Runtime errors can be tricky and costly to resolve for any programming language, and these errors frequently happen when managing (file) connections. Boris posted such an issue when using my R package Rcpi. I rephrase it here as:

library("Rcpi")

dir.create("test")
for (i in 1:2000) {
  file.copy(
    system.file("compseq/DB00530.sdf", package = "Rcpi"),
    paste0("test/", i, ".sdf")
  )
}

fns <- list.files("test/", pattern = ".sdf$", full.names = TRUE)

for (i in 1:length(fns)) {
  cat("\014", i, "\n")
  Rcpi::convMolFormat(infile = fns[i], outfile = "temp.smi", from = "sdf", to = "smiles")
  Rcpi::readMolFromSmi(smifile = "temp.smi", type = "text")[1]
}

The purpose of the code is simple: convert a collection of files existing in the SDF format to SMILES format (both are common chemical file formats), then read the SMILES format files as character strings sequentially. Nothing surprising.

However, after looping over about 500 input files, R yields an error saying:

Error in file(file, "r") : cannot open the connection
In addition: Warning message:
In file(file, "r") : cannot open file 'temp.smi': Too many open files

This is because there are certain limits on the number of connections one can open in R. See Matthew Shotwell’s R Connection Internals for technical details. If we look closely, the connection-related code is:

for (i in input_files) {
  read_compute_write(input = i, output = "output_file")
  read_file("output_file")
  ...
}

where the read_compute_write() function is a wrapper of a function from another package that uses C++ to open low-level connections to read and write files, and read_file() uses R’s native scan() to read files. More often than not, there could be additional operations that manipulate connections in the for loop.

In such situations, I usually do not want to spend a few hours fighting with the “proper” solution — manual connection life cycle management. This is not so dissimilar with garbage collection (GC) in memory management — although you want to enjoy the manual control once a while, sometimes you wish it to be automatic.

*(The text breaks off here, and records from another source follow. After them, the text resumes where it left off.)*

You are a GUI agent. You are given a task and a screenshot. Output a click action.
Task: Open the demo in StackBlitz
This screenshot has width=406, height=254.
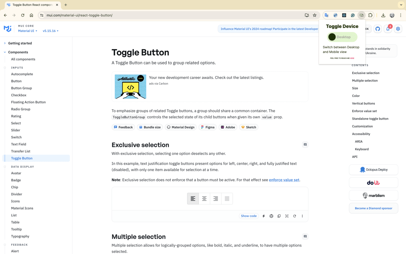coord(264,216)
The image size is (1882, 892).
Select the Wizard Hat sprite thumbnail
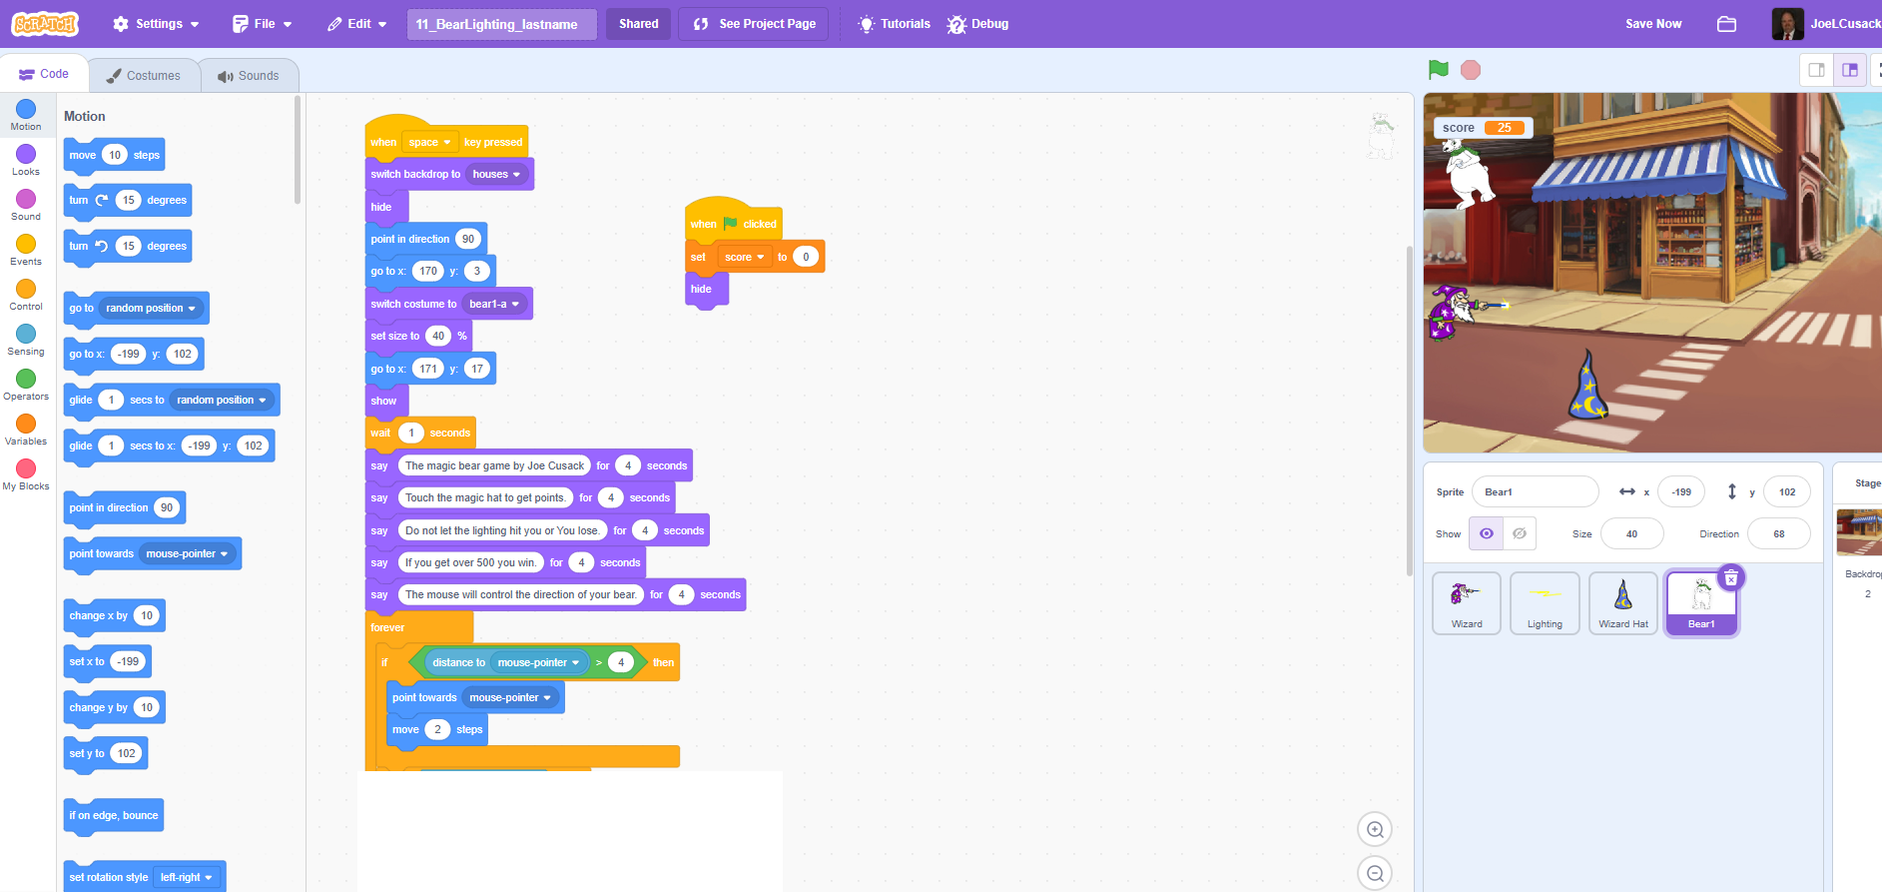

What could be an alternative solution? Since the core issue here is that one R process cannot open many connections at once, what if we open a below-the-limit number of connections in separate child R processes, do the computation, and collect the results back to the parent process? Yes, this is easily doable via the callr package if you haven’t heard of it:

library("Rcpi")
library("callr")

dir.create("test")
for (i in 1:2000) {
  file.copy(
    system.file("compseq/DB00530.sdf", package = "Rcpi"),
    paste0("test/", i, ".sdf")
  )
}

fns <- list.files("test/", pattern = ".sdf$", full.names = TRUE)

convert <- function(fns, idx) {
  callr::r(function(fns, idx) {
    smiles <- c()
    for (i in idx) {
      Rcpi::convMolFormat(infile = fns[i], outfile = "temp.smi", from = "sdf", to = "smiles")
      smiles <- c(smiles, Rcpi::readMolFromSmi(smifile = "temp.smi", type = "text")[1])
    }
    smiles
  }, args = list(fns, idx))
}


k <- length(fns)
chunks <- split(1:k, ceiling(seq_along(1:k) / 400))
smi <- rep(NA, k)
for (i in 1:length(chunks)) smi[chunks[[i]]] <- convert(fns, chunks[[i]])
smi

The code can still be further vectorized, but you got the idea. Note that extending such a workaround to other use cases may create an antipattern. Although I do not think writing “disposable code” for “disposable computing” is a problem if it gets the work done, I do not recommend such approaches either unless you are in a hurry.